** BEGIN PROVIDED MATERIAL **
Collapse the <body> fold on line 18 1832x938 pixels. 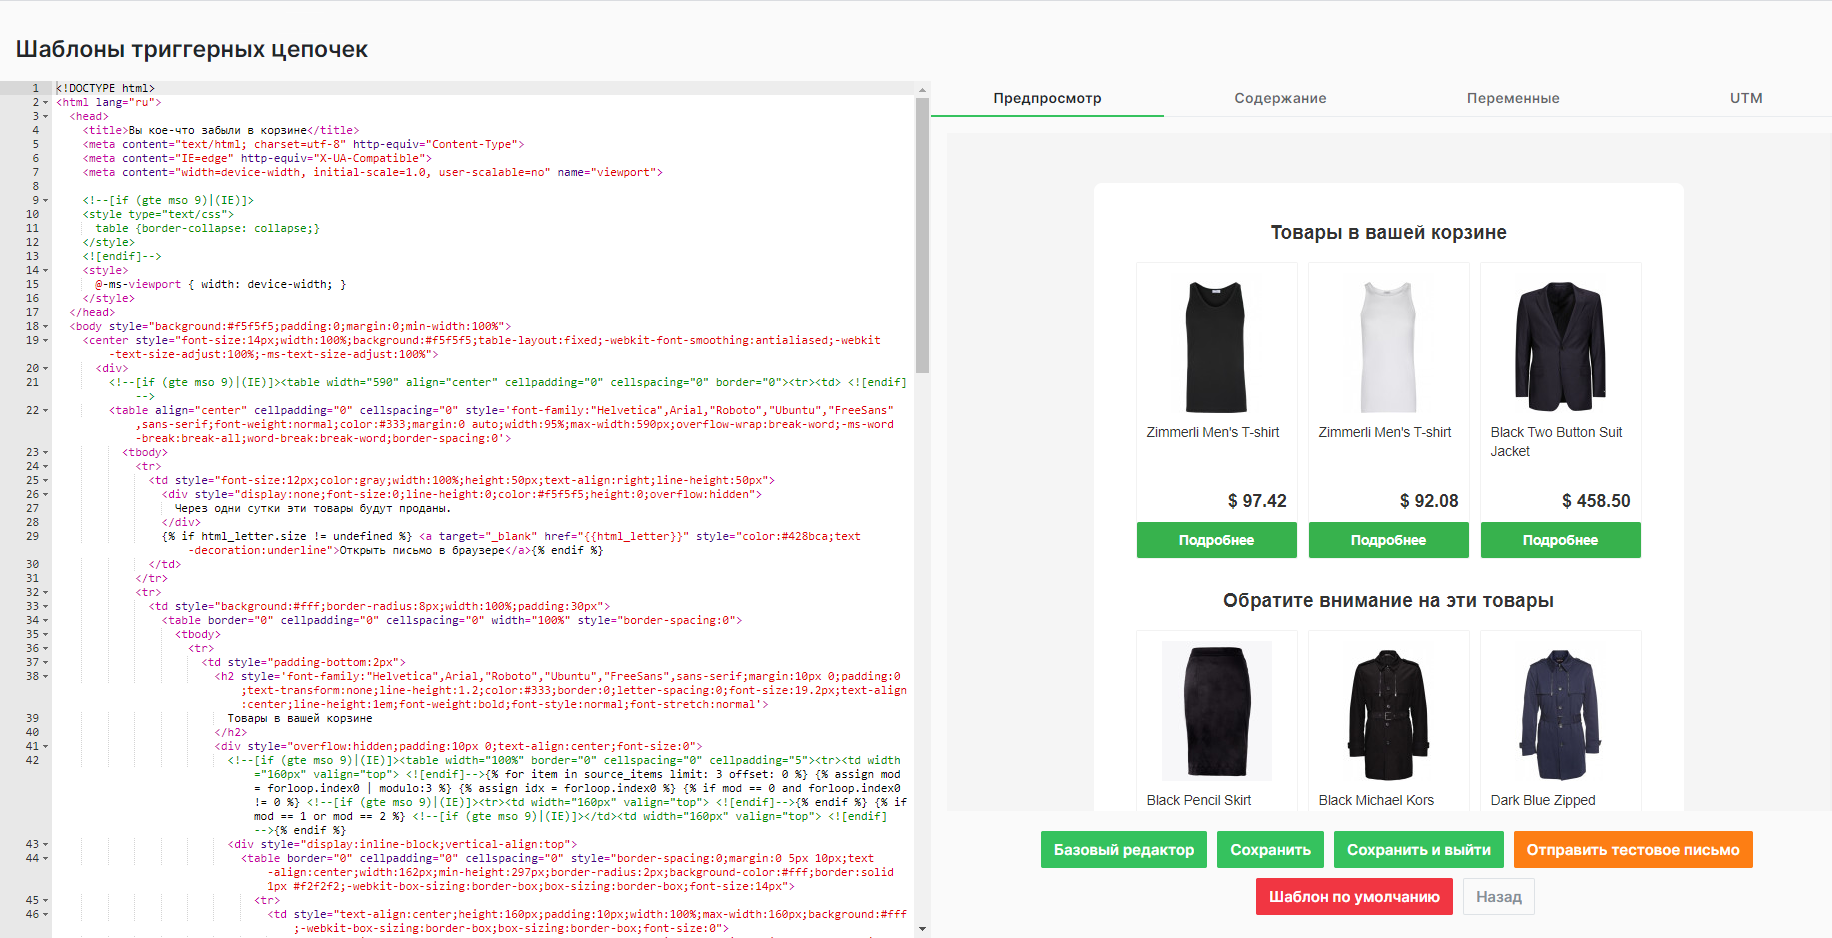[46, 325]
** END PROVIDED MATERIAL **
** BEGIN PROVIDED MATERIAL **
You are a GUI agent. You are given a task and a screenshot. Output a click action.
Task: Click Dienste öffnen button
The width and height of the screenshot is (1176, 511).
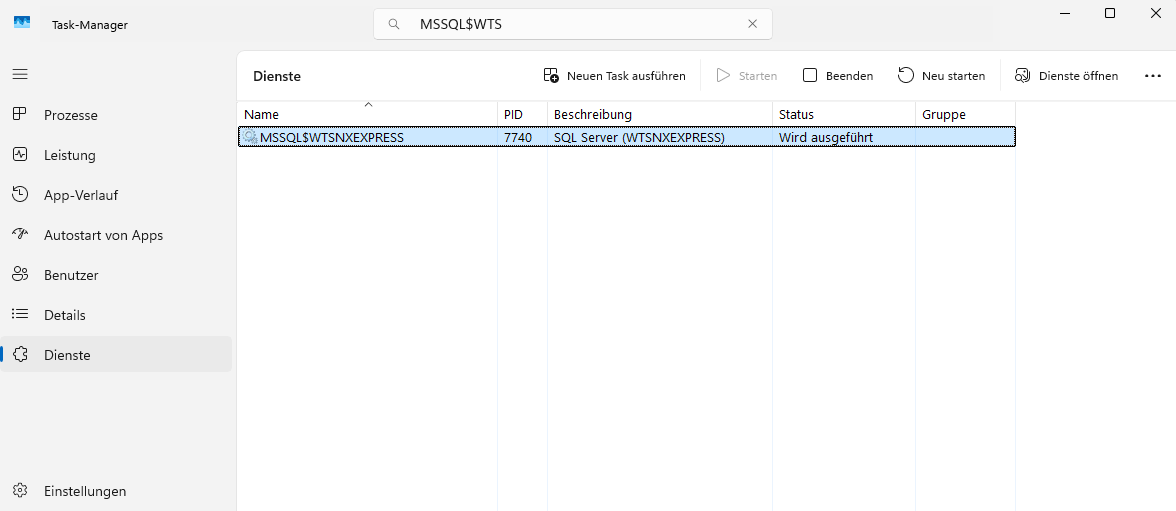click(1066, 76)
** END PROVIDED MATERIAL **
** BEGIN PROVIDED MATERIAL **
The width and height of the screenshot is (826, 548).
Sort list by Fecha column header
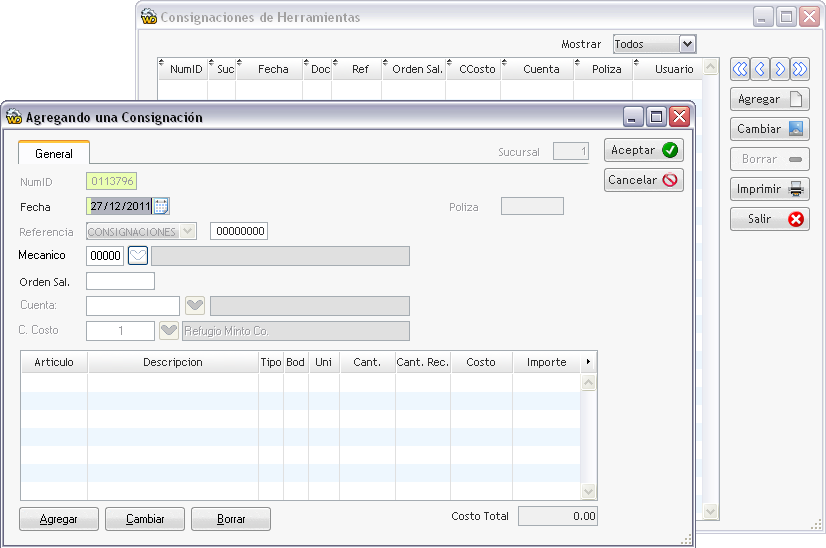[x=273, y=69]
** END PROVIDED MATERIAL **
### SHORT TASK:
Copy out the rows between the lines holding "The width and height of the screenshot is (826, 548)." and "[x=273, y=69]", inclusive, replacing "column header" with "column heading" and keeping everything else the same. Leave the pictures out of your answer.

### ANSWER TO THE TASK:
The width and height of the screenshot is (826, 548).
Sort list by Fecha column heading
[x=273, y=69]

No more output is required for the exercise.